#### YOUR OBJECTIVE:
In exact form, set down only those lines of the material that run from its first line to the line with "Task: Open Chrome three-dot menu", inclusive.
**** WORKING DATA
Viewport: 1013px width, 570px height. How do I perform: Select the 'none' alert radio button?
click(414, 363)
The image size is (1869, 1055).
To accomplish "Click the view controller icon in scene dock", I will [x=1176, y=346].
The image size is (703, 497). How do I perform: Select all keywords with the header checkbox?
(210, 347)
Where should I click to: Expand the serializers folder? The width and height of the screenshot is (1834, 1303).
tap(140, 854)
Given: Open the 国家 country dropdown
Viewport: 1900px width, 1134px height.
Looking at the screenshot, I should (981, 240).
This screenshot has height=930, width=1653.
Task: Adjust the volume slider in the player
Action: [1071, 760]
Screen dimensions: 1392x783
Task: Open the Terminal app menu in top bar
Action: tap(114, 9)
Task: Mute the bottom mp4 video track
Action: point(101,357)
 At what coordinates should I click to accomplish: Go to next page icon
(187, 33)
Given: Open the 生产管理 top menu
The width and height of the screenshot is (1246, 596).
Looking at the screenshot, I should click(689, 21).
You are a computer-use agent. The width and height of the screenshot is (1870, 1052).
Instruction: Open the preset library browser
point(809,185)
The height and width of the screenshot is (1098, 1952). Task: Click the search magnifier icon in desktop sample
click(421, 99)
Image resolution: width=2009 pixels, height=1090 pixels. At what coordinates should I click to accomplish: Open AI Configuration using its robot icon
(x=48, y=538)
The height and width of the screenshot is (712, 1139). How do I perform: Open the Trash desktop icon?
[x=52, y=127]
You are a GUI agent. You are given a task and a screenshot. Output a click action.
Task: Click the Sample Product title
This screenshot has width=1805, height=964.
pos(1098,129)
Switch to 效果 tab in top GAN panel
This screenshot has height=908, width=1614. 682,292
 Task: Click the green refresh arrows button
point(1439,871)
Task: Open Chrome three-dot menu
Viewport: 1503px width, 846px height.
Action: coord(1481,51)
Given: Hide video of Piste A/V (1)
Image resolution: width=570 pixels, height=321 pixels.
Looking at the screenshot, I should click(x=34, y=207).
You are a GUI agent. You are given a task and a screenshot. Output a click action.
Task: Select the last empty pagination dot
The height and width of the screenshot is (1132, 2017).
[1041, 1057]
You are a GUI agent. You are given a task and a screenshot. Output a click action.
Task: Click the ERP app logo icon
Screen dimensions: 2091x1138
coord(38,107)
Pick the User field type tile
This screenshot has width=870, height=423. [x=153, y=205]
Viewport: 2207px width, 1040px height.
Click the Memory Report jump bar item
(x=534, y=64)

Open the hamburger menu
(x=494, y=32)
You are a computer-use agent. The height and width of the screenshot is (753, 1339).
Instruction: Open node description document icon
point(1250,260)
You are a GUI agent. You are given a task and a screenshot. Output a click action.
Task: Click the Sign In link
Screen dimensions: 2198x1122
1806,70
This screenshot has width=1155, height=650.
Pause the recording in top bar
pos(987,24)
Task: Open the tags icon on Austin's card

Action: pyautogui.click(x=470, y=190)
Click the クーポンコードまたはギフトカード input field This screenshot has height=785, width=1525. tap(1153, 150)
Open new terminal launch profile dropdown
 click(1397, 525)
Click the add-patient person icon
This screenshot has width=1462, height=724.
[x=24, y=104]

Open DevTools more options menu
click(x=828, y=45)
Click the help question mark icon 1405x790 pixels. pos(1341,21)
********
#### SOLVED EXERCISE:
Viewport: 1013px width, 570px height. How do I perform: Select the 'none' alert radio button?
click(414, 363)
The image size is (1869, 1055).
To accomplish "Click the view controller icon in scene dock", I will [x=1176, y=346].
The image size is (703, 497). How do I perform: Select all keywords with the header checkbox?
(210, 347)
Where should I click to: Expand the serializers folder? The width and height of the screenshot is (1834, 1303).
tap(140, 854)
Given: Open the 国家 country dropdown
Viewport: 1900px width, 1134px height.
Looking at the screenshot, I should (981, 240).
This screenshot has height=930, width=1653.
Task: Adjust the volume slider in the player
Action: [1071, 760]
Screen dimensions: 1392x783
Task: Open the Terminal app menu in top bar
Action: tap(114, 9)
Task: Mute the bottom mp4 video track
Action: point(101,357)
 At what coordinates should I click to accomplish: Go to next page icon
(187, 33)
Given: Open the 生产管理 top menu
The width and height of the screenshot is (1246, 596).
Looking at the screenshot, I should click(689, 21).
You are a computer-use agent. The width and height of the screenshot is (1870, 1052).
Instruction: Open the preset library browser
point(809,185)
The height and width of the screenshot is (1098, 1952). Task: Click the search magnifier icon in desktop sample
click(421, 99)
Image resolution: width=2009 pixels, height=1090 pixels. At what coordinates should I click to accomplish: Open AI Configuration using its robot icon
(x=48, y=538)
The height and width of the screenshot is (712, 1139). How do I perform: Open the Trash desktop icon?
[x=52, y=127]
You are a GUI agent. You are given a task and a screenshot. Output a click action.
Task: Click the Sample Product title
This screenshot has width=1805, height=964.
pos(1098,129)
Switch to 效果 tab in top GAN panel
This screenshot has height=908, width=1614. 682,292
 Task: Click the green refresh arrows button
point(1439,871)
Task: Open Chrome three-dot menu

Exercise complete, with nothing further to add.